The paper tackles the problem of deriving concentration bounds for unbounded observables in Markov chains with unbounded state spaces, using an operator-theoretic approach to circumvent traditional probabilistic methods, resulting in sharp non-asymptotic concentration inequalities under conditions like hyperboundedness and transport-entropy inequalities.

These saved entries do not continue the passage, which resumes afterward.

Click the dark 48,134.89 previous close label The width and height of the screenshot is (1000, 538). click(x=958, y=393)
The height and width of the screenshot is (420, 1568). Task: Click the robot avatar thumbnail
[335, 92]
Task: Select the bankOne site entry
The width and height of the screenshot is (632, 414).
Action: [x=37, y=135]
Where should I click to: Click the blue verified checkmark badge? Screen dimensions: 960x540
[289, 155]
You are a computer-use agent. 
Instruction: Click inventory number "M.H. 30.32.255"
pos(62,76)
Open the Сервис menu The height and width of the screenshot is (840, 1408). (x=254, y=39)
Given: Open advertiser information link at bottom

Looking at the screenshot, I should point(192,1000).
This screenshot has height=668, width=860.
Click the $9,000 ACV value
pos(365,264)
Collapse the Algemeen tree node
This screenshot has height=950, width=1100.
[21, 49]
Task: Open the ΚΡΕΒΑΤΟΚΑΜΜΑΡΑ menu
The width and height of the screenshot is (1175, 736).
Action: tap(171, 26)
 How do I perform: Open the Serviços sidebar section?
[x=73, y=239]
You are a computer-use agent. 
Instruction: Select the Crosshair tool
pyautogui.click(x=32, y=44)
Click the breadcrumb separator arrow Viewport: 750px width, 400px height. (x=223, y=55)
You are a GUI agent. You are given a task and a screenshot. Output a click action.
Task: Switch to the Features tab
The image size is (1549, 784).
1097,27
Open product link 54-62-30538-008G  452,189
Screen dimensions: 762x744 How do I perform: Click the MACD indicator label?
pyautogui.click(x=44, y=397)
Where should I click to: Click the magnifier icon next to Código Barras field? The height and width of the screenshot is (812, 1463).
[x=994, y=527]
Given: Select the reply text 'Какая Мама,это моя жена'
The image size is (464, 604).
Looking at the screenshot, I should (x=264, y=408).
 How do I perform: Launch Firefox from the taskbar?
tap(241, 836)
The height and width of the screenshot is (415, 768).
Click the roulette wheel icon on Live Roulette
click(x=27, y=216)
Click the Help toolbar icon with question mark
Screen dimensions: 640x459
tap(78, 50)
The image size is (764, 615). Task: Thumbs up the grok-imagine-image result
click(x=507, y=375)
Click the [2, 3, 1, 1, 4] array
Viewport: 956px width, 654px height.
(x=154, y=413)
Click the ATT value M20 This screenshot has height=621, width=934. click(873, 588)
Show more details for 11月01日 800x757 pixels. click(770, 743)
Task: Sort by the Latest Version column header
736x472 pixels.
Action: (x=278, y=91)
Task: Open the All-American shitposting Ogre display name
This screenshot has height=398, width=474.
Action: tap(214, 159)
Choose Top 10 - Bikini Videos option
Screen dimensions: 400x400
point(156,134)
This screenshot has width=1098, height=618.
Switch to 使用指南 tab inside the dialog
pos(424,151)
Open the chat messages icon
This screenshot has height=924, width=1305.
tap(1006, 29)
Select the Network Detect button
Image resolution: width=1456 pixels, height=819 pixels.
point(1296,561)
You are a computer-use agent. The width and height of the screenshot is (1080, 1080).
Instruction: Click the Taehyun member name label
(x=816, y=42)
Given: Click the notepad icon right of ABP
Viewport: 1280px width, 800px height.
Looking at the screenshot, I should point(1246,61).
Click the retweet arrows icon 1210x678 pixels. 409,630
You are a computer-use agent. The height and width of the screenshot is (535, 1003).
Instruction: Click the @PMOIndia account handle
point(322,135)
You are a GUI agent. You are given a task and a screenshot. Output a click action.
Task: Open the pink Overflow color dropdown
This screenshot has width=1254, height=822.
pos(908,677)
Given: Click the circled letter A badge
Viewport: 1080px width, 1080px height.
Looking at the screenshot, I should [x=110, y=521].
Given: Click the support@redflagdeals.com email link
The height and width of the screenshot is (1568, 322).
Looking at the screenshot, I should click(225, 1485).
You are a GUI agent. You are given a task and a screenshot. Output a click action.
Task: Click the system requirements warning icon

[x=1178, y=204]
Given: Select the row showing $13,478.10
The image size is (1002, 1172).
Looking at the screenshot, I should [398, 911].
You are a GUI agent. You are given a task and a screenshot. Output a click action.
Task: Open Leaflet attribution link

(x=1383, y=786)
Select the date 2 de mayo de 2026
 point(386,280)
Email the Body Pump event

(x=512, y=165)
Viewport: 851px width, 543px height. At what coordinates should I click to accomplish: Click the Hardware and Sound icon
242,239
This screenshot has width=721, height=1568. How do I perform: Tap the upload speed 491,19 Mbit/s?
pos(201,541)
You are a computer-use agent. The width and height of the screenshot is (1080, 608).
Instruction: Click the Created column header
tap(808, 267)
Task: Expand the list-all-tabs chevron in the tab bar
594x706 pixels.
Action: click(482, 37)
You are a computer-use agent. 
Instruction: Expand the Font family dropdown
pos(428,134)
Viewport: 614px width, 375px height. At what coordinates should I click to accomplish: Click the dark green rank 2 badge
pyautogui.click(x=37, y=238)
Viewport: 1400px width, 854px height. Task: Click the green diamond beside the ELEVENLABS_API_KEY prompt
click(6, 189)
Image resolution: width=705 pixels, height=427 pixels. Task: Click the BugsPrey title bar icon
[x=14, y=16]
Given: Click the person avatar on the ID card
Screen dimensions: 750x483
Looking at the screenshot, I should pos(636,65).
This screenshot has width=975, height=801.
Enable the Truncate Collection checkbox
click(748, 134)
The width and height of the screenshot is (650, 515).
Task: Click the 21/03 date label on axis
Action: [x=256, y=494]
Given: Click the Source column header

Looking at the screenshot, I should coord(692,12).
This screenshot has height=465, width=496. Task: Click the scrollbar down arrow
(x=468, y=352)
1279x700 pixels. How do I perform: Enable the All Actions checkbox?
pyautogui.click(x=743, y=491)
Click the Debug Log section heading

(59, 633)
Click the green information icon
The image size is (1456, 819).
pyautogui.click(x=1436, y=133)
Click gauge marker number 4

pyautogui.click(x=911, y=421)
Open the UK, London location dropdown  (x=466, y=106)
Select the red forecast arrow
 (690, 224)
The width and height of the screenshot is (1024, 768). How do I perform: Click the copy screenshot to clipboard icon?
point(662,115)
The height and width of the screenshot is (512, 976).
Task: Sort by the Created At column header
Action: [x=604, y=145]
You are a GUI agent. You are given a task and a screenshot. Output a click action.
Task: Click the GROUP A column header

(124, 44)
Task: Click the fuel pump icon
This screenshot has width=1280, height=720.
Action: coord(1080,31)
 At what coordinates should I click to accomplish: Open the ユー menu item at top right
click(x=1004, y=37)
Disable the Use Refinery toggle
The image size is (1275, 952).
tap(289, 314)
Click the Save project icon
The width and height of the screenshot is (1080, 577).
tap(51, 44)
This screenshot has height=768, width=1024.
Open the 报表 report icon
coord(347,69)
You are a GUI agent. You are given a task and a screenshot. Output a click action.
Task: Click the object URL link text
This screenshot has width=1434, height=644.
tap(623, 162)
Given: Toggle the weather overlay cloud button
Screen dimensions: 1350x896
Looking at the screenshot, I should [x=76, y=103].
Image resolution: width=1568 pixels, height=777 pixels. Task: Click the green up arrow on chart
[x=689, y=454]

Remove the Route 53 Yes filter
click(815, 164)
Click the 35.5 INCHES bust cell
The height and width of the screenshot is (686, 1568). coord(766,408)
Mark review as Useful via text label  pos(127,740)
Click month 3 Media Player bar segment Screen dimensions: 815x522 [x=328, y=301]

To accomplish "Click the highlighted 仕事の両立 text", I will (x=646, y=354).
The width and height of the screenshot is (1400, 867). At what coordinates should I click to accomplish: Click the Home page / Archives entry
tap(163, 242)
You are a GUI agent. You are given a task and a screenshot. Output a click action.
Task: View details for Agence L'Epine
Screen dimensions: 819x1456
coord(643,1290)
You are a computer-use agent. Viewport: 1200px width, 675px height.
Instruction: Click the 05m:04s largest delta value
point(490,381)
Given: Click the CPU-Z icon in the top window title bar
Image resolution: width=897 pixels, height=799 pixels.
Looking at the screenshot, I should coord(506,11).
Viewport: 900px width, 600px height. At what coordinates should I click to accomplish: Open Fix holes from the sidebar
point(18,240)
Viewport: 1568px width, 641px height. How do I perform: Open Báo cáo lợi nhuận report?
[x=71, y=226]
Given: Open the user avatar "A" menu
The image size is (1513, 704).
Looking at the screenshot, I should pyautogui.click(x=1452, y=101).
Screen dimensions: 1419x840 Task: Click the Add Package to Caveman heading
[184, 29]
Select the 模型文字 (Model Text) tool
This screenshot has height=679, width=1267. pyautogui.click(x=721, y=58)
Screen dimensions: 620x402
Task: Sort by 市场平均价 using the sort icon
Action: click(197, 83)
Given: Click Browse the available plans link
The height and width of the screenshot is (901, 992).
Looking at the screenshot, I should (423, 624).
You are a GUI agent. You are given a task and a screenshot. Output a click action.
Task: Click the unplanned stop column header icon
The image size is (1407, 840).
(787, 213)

Via operator theoretic methods, we formalize the concentration phenomenon for a given observable `$r$' of a discrete time Markov chain with `$μ_π$' as invariant ergodic measure, possibly having support on an unbounded state space. The main contribution of this paper is circumventing tedious probabilistic methods with a study of a composition of the Markov transition operator $P$ followed by a multiplication operator defined by $e^{r}$. It turns out that even if the observable/ reward function is unbounded, but for some for some $q>2$, $\|e^{r}\|_{q \rightarrow 2} \propto \exp\big(μ_π(r) +\frac{2q}{q-2}\big) $ and $P$ is hyperbounded with norm control $\|P\|_{2 \rightarrow q }< e^{\frac{1}{2}[\frac{1}{2}-\frac{1}{q}]}$, sharp non-asymptotic concentration bounds follow. \emph{Transport-entropy} inequality ensures the aforementioned upper bound on multiplication operator for all $q>2$. The role of \emph{reversibility} in concentration phenomenon is demystified. These results are particularly useful for the reinforcement learning and controls communities as they allow for concentration inequalities w.r.t standard unbounded obersvables/reward functions where exact knowledge of the system is not available, let alone the reversibility of stationary measure.